A report released by Fitch Ratings last week suggests that housing prices in Canada are overpriced by an average of 20%. Other reports show that Calgary’s housing market is the only growing Western housing market. It therefore makes sense for potential buyers to ask themselves if Alberta home prices are overinflated.
The same Fitch report shows that Alberta home prices are overinflated by 26%, somewhat above the national average. The province is doing well economically, and Calgary is feeling the benefits of this relative prosperity.
What this means to potential homebuyers in Alberta is that home prices are up, mortgage rates are down and mortgage restrictions are tighter. Homes cost more and loans must be repaid in 25 years instead of 30, but interest rates are lower.
It looks like a combination of these factors is contributing to a turnaround in the predicted housing market slowdown.
What if the market doesn’t slow down?
According to economist Benjamin Tal, failure of the housing market to slow down in the spring is actually a bad thing. Canadians are starting to feel that economists and others have been crying wolf when it comes to a housing collapse, and all the warnings of a housing bubble burst are starting to lose their terror.

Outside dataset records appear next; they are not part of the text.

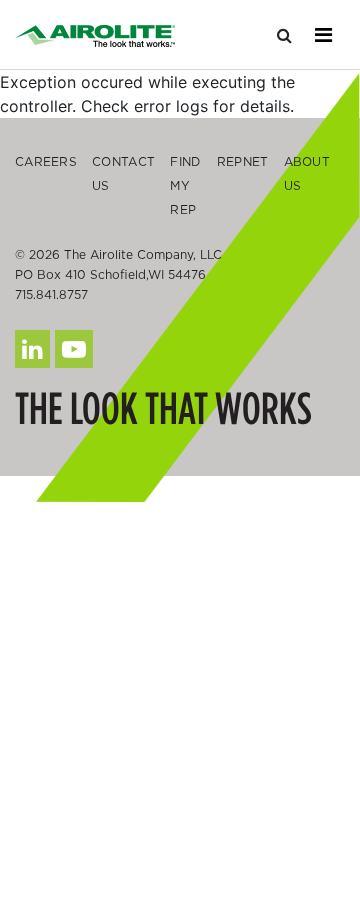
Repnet (243, 161)
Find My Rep (185, 185)
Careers (46, 161)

The real estate reporter at the Globe & Mail warns that if the market does not slow down marginally now, if it in fact increases, this may result in an even deeper-than-predicted slump in future.
The Alberta home price over-inflation
It is hard to heed these warnings, and to even think of Alberta home prices as overinflated when it seems that the market is simply responding to demand.
In the face of these conflicting reports, it is important to consider very carefully whether to buy a new home or sell your current home.